Johann Baptist Metz, a German Catholic theologian (b.1928), argued 1 that compassion is ‘… a primary reaction to another person’s suffering. It possesses a political dimension, in that a merely private attitude … is not enough. And since it has to be exercised in the midst of oppression and repression, it has to become justice.’ In the Gospels, Metz observes, Jesus is more attentive to the sufferings of others than their sins, but is very critical of the sins of hypocrisy committed by the scribes and Pharisees – the religious authorities. Unfortunately, however,
‘Christianity very soon began to have serious difficulties with this fundamental sensitivity to other people’s sufferings, which is inherent in its message. The worrying question about justice for the innocent who suffer, which is at the heart of the biblical traditions, was transformed, with excessive haste, into the issue of salvation for sinners.’ 2
Metz pointed out that Jesus had been more concerned with people suffering than their sin and points out that the parable of the Good Samaritan has entered into the narrative of humankind’s memory. The God whom Jesus reveals is one who connects with people because of his revealed compassionate heart from which compassion emerged. Metz argued that ‘compassion’ was the only word which could adequately carry this sense of divine sensitivity to human suffering and a key word for a global programme for Christianity and the ‘biblical gift to the human spirit’. Such an imperative demands justice and, if Europe embraced a political culture inspired by compassion it would offer a creative, inspirational landscape. Although this might seem naïve any politics of freedom must move beyond a narrative of economic competition to the morality of compassion.
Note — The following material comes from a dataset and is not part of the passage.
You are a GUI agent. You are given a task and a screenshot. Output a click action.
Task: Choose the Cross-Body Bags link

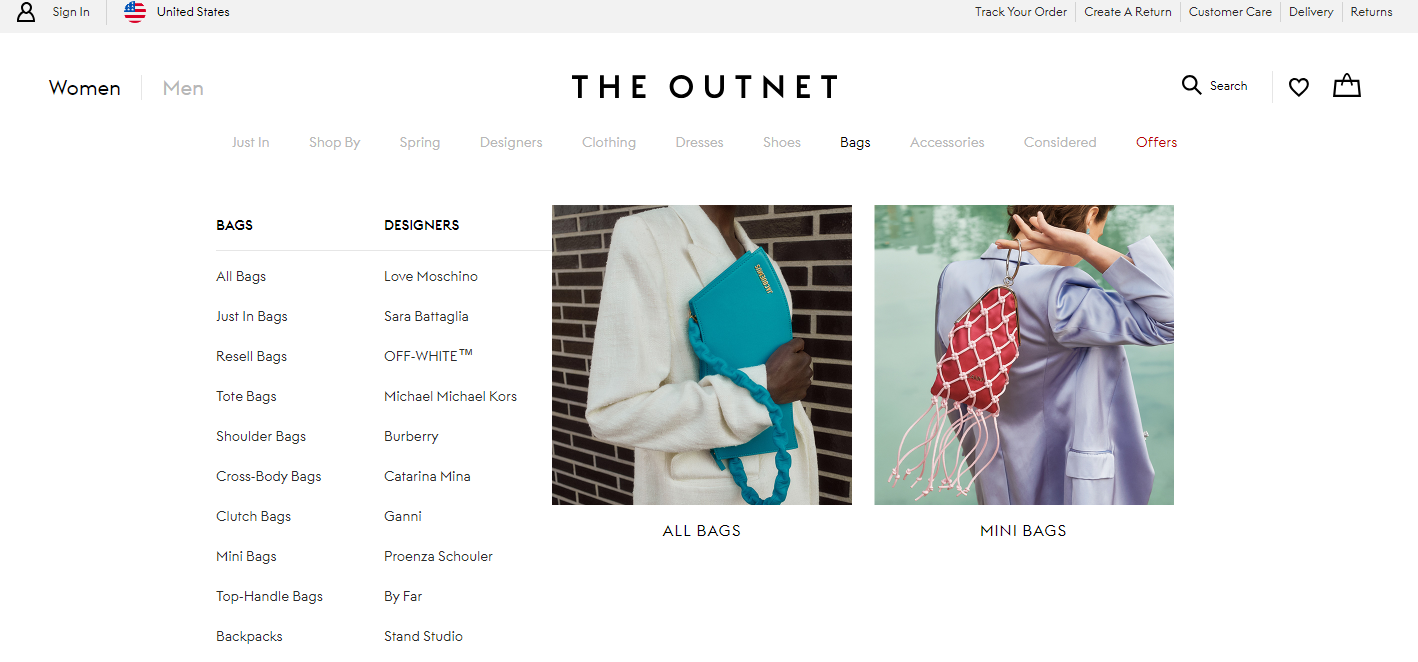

He quotes how the Jesuit theologian Ignacio Ellacuría (martyred in San Salvador in 1989) wrote of the way the church, maintaining political neutrality, needs instead to express a passionate solidarity with the needs of the suffering poor. He described this as a spirituality of ‘open eyes’ that sees more and pays attention to the needs of the suffering regardless of how difficult that might be, for God is their friend.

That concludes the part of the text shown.